Stored items ::
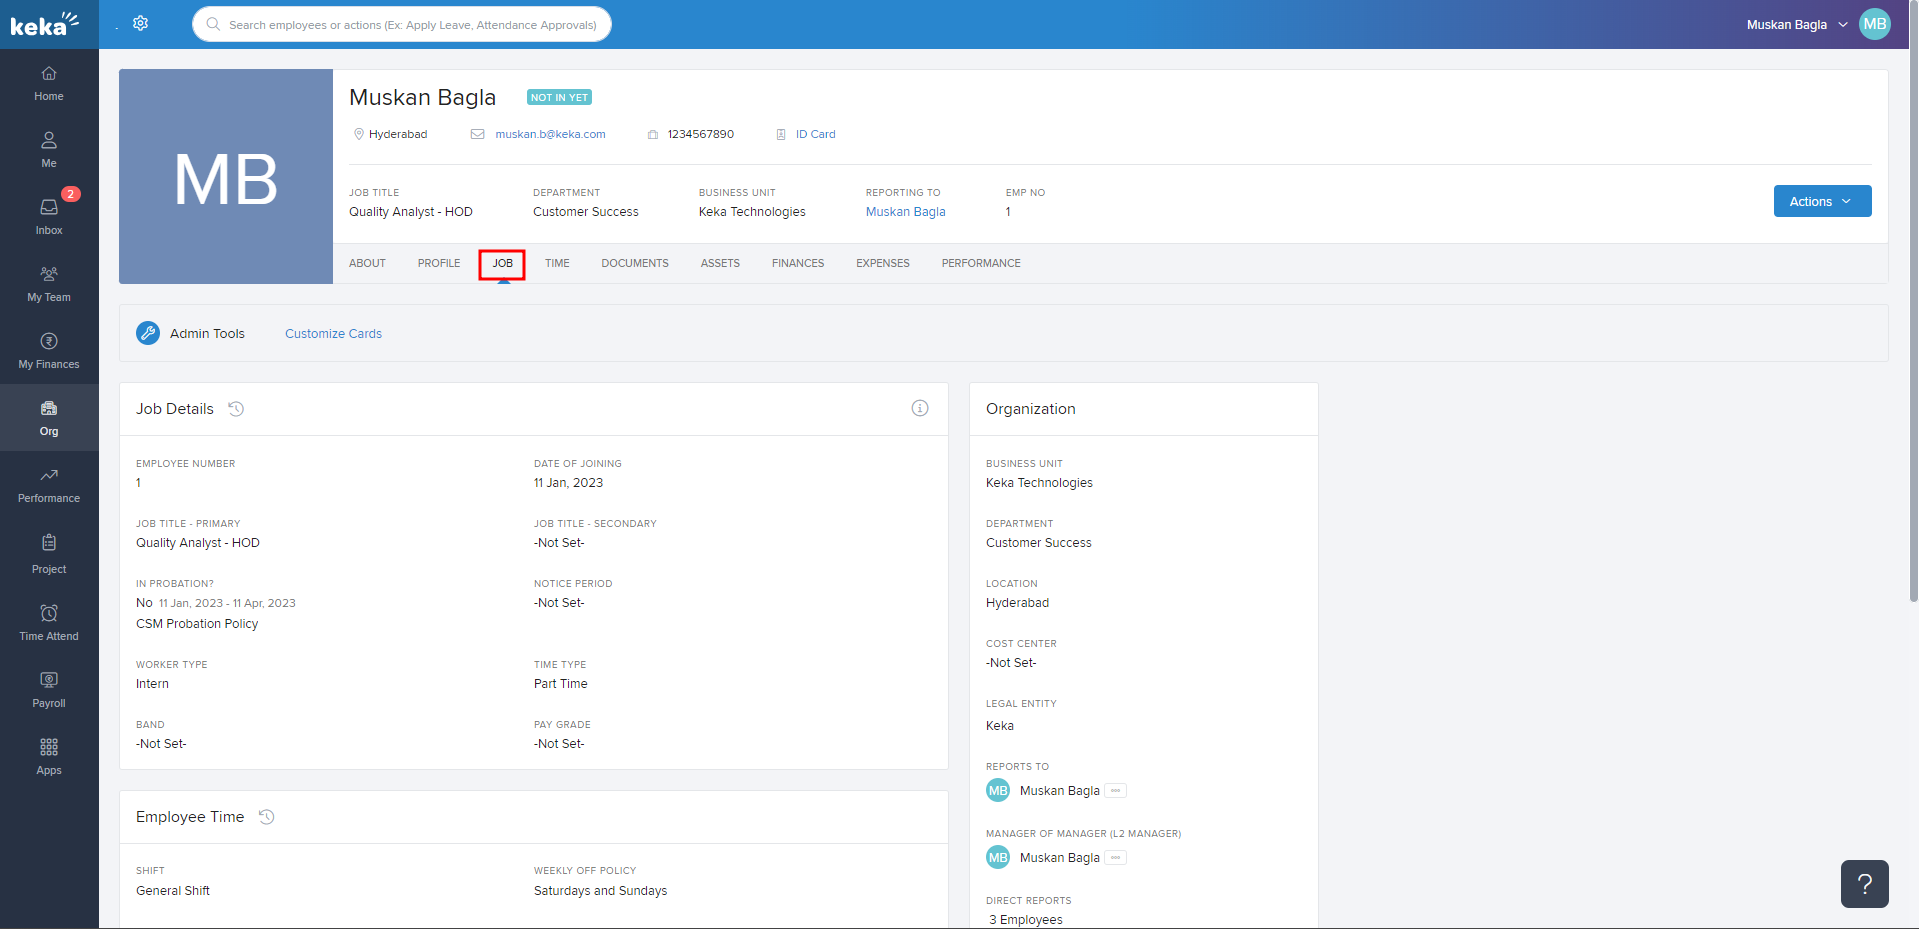Open the help question mark button
The image size is (1919, 929).
point(1864,884)
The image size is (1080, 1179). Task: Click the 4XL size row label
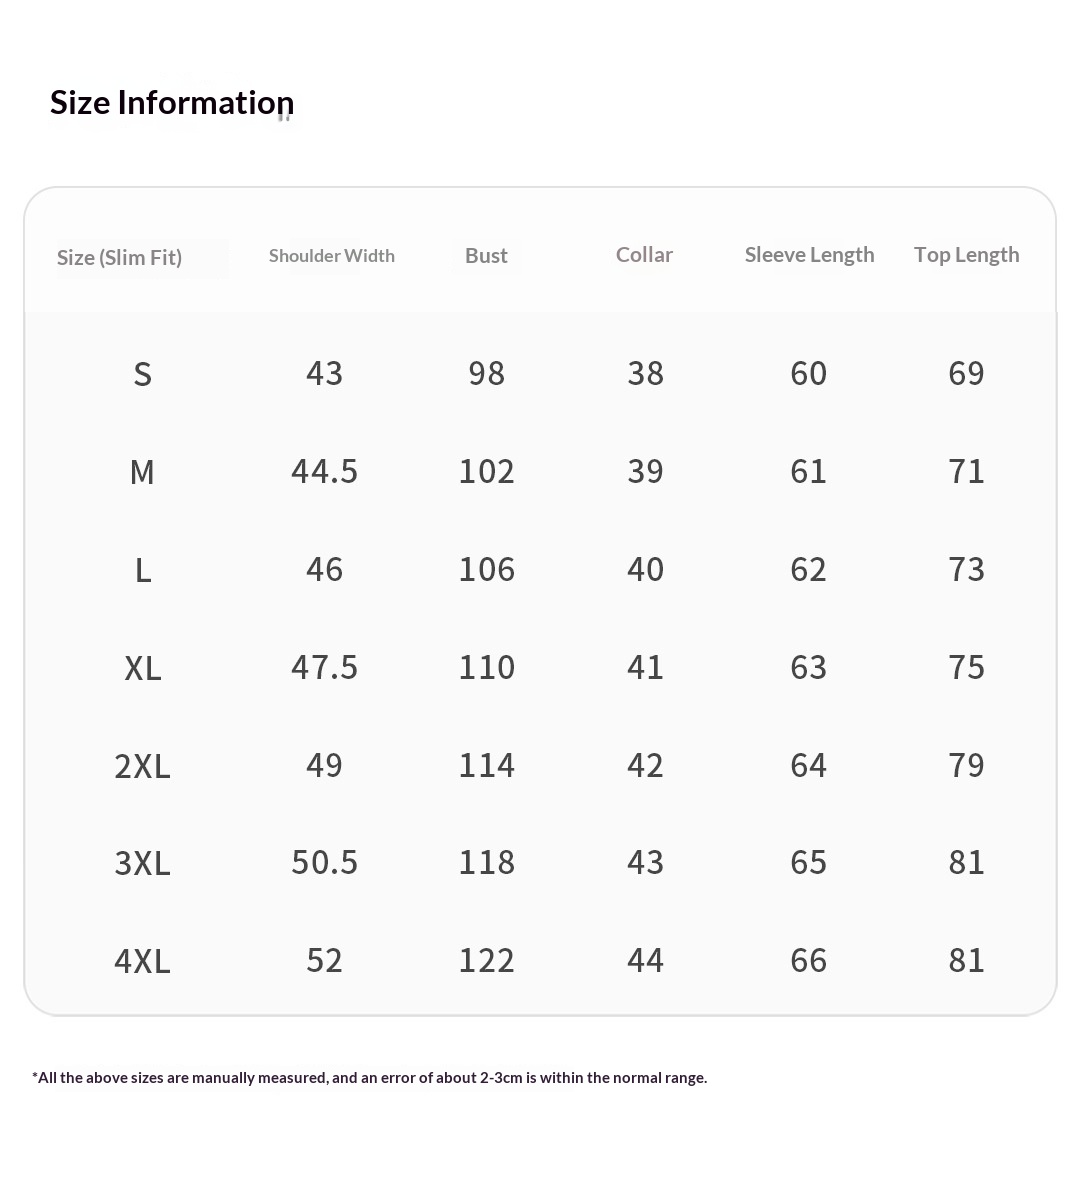tap(142, 961)
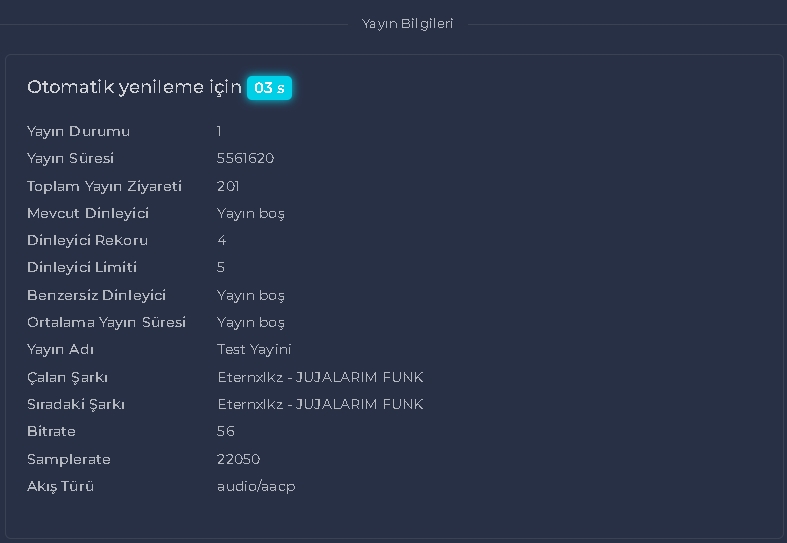Screen dimensions: 787x543
Task: Click the Çalan Şarkı label
Action: tap(67, 378)
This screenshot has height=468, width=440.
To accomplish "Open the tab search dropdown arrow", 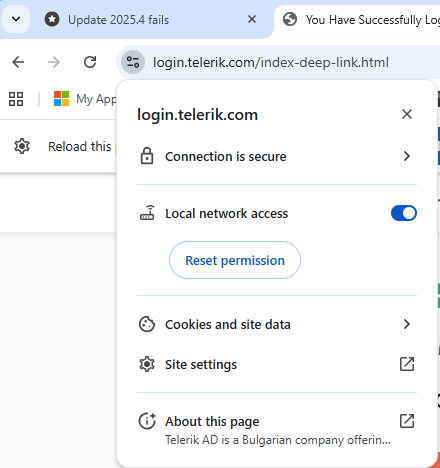I will [x=16, y=19].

What the task requires :: Leaving every picture aside, reproduce exactly the lines above from the one with "The image size is (1080, 1179)." up to and including the one with "This screenshot has height=468, width=440.", and no others.

Problem solution ::
The image size is (1080, 1179). Task: Click the 4XL size row label
tap(142, 961)
Screen dimensions: 787x543
Task: Click the Çalan Şarkı label
Action: tap(67, 378)
This screenshot has height=468, width=440.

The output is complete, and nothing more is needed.